I have always been vocal about “give to get” policy when it comes to gift season. I also am not big on getting gifts, I often ask people who intend to honor me to give it to someone who has need, and that acn be a better gift to me. Most of my friends know this and most abide. So, imagine my embarrassment when my son, at his birthday was tearing through gifts; ripping off the paper and throwing the gift aside for the next gift to be opened. When we asked him to slow down to take pictures (we take pictures so out of town family can see the child with the gift and we enclose it in the thank you card) he was on the verge of a tantrum and just wanted to rip and rip. No appreciation, no gratitude. What a poor job this kid’s dad must have done on teaching values…hey wait, I’m this kid’s dad! Since then, we have had many talks with our kids about appreciation of other people’s generosity and about not expecting gifts for every little thing like, birthdays, holidays, family visit’s, and even trips to the dentist. You don’t always have to get something.
We have instilled a few rules for our kids and I would like to share them with you parents.
The first rule is to limit the glut of gifts for those activities mentioned above. Have a party where there are no gifts, or where the gifts are collected to be given to a children’s hospital. Not everything has to have a tangible payoff to make it fun. Birthday parties (especially gymnastics parties at Gymfinity) are fun just to be a part of, and so gifts are overshadowed by the activity and thus we can’t really expect the kids to display the correct enthusiasm when they are opened. After a fun activity the gifts are anti-climatic and isn’t that what we would like to have anyway? More fun, less junk?
For holidays we take turns around the family circle opening gifts. This way, one person and their gift gets the spotlight at a time. The kids can open and look but not start playing until all gifts are done. 1. This allows them time to appreciate other people’s gifts, and 2. It slows the pace down to make it a event rather than something to speed through to get the “stuff”. Also, as a bonus, when opening socks and underwear type gifts they get to feign excitement because it’s all they got until their next turn. (Ok that last part was a joke…but not really).
We try to put more emphasis on the celebrations, like being with family, making cookies, wrapping gifts for others, etc. As I said above, it’s the experience of the holidays or event that should be cherished. As an adult I remember the birthday parties I had when we played games, set up obstacle courses in the basement or went swimming, but I cannot for the life of me remember any gifts I got on a particular year. So for me it worked, the valuable part is remembered and unimportant part is, well…not.
We take the kids shopping and remind them, sometimes aisle by aisle that we are shopping for Aunt Amanda or your friend Riley and not for you.
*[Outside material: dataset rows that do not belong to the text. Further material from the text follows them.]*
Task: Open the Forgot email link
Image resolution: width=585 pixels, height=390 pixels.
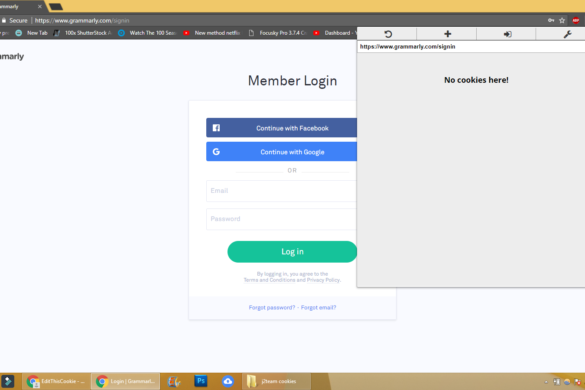Action: tap(318, 308)
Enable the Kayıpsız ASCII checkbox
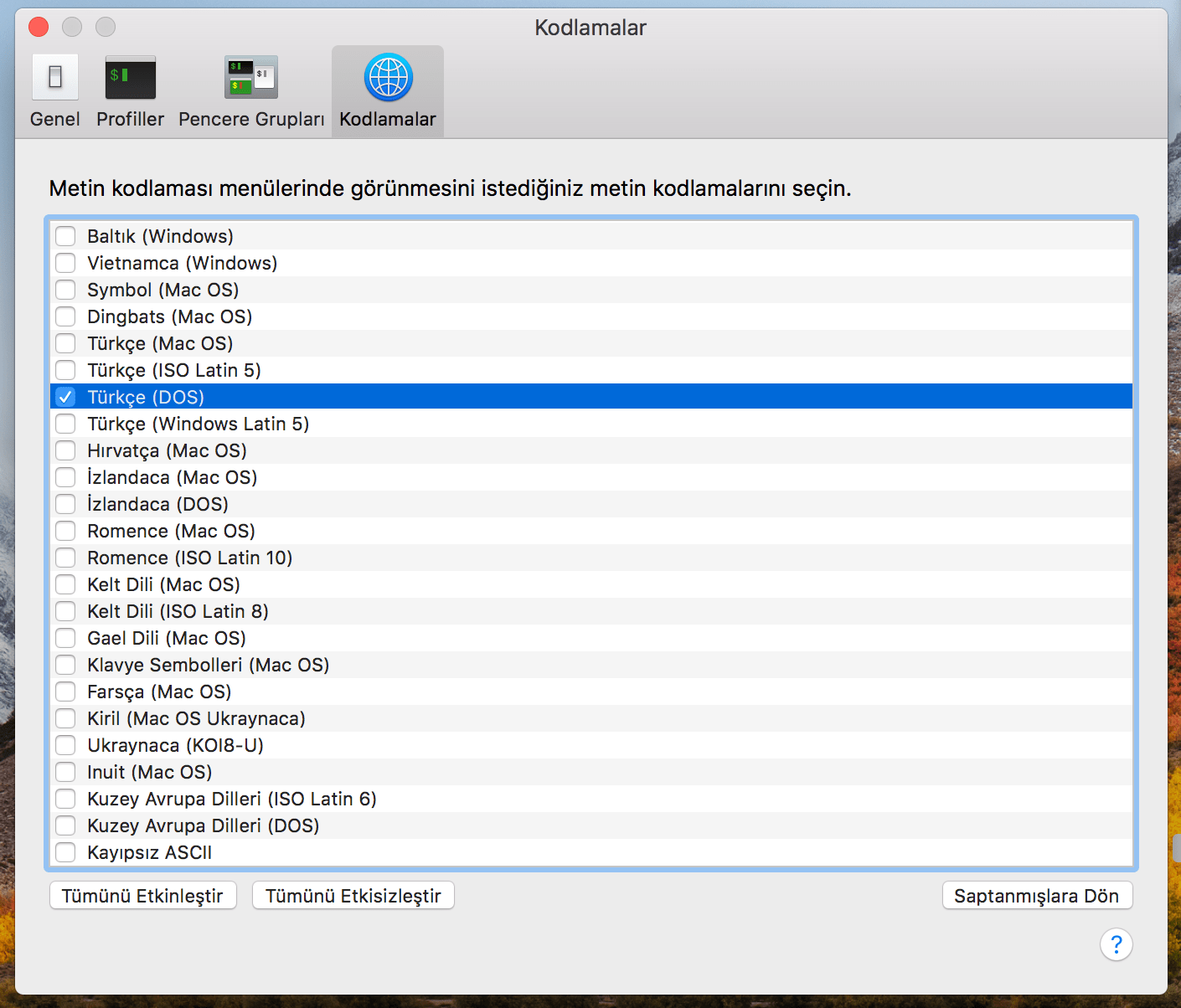 pyautogui.click(x=65, y=852)
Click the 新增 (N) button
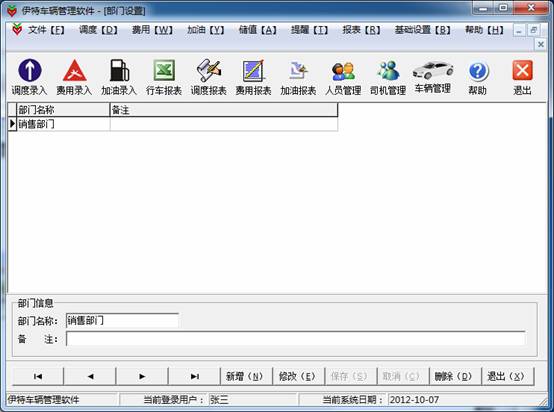This screenshot has width=554, height=412. [244, 376]
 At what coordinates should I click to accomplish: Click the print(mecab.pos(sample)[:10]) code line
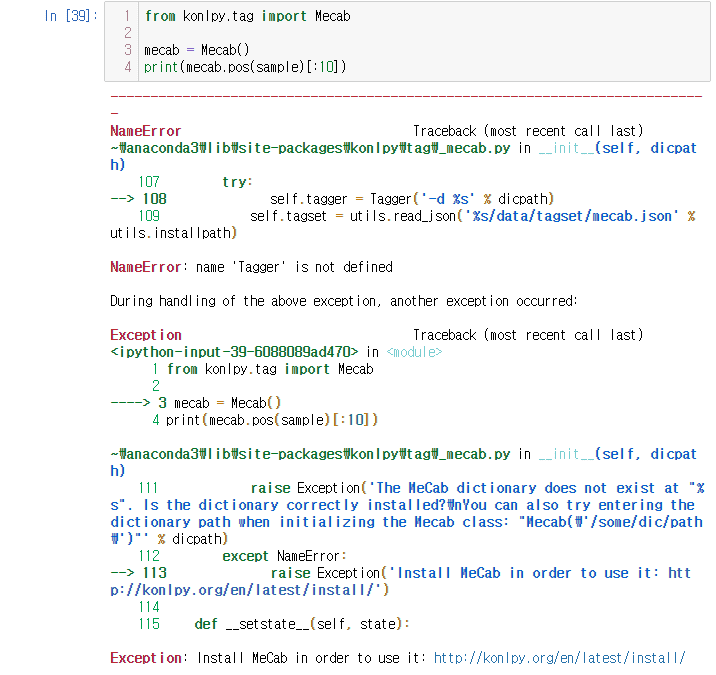coord(245,67)
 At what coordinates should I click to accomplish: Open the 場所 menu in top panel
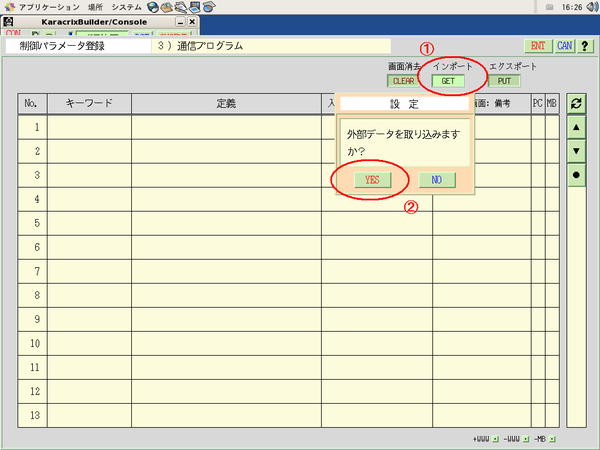[95, 7]
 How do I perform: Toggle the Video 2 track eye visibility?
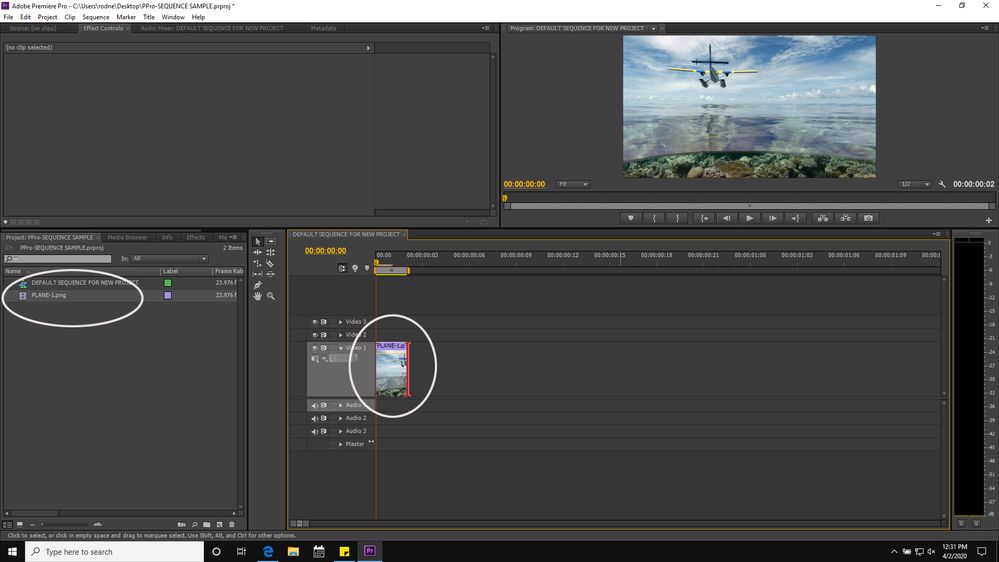[314, 335]
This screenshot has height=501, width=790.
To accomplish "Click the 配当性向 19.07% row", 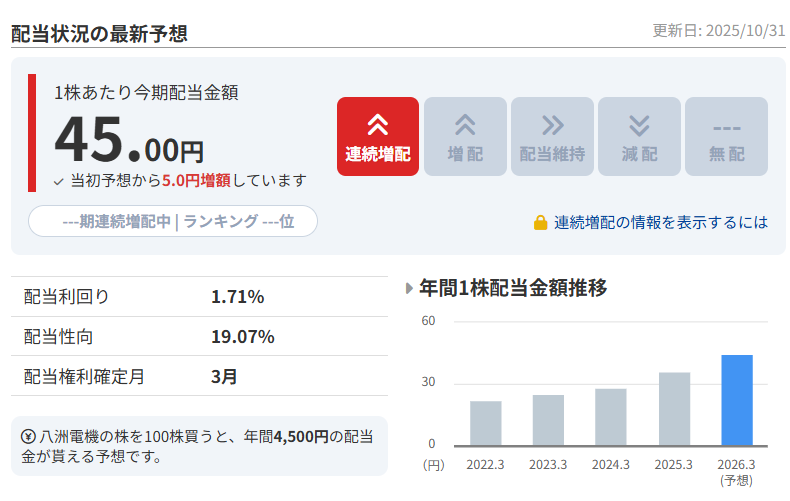I will click(x=199, y=336).
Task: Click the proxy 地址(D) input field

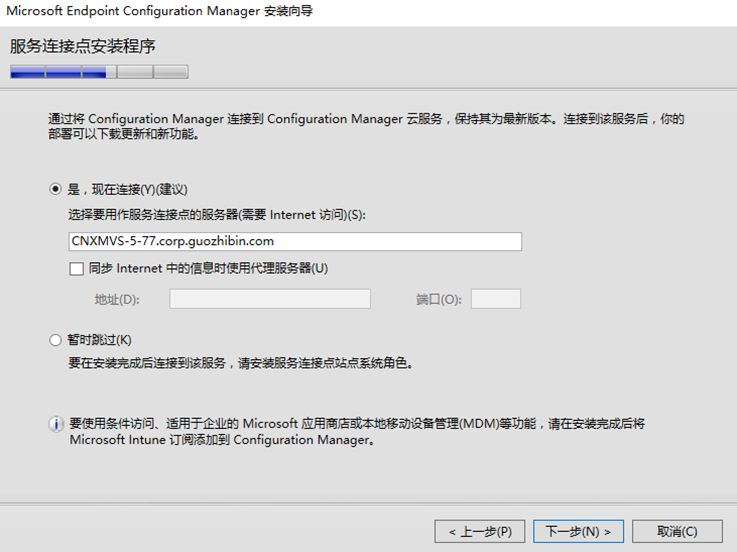Action: 270,299
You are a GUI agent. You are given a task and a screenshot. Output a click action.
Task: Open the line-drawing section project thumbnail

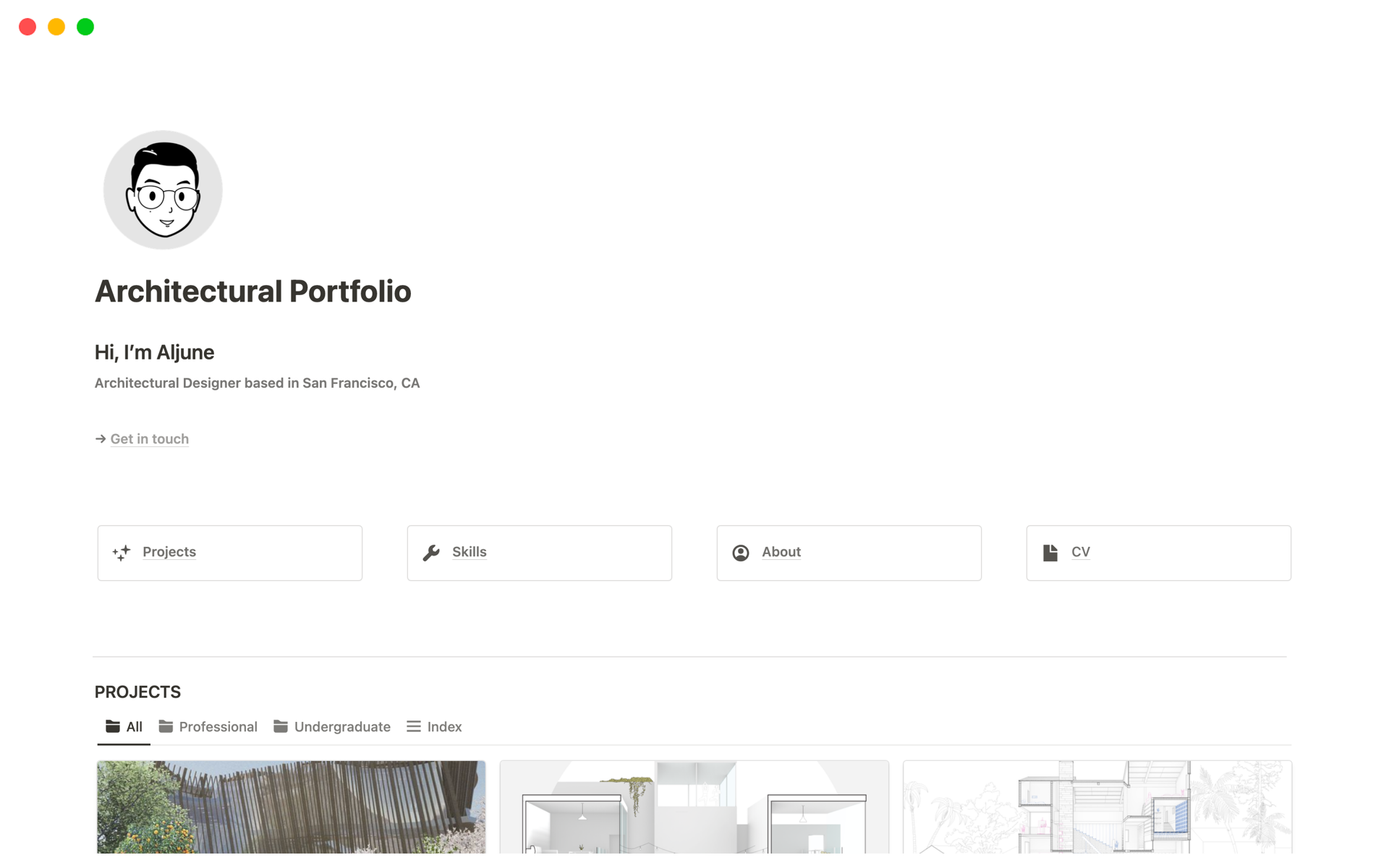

After all the giving of gifts is just as much fun or at least it should be.
Lastly, I want to try this year to have the children give gifts to other adults that they made. Drawings, crafts, projects or other things made by hand are appreciated by adults. Gifts to kids almost have to be toys (thanks television focused culture) because kids have different values on gifts. Adults will appreciate the time and effort that went into a gift. It’s like giving a bit of you to a friend. I think that’s cool.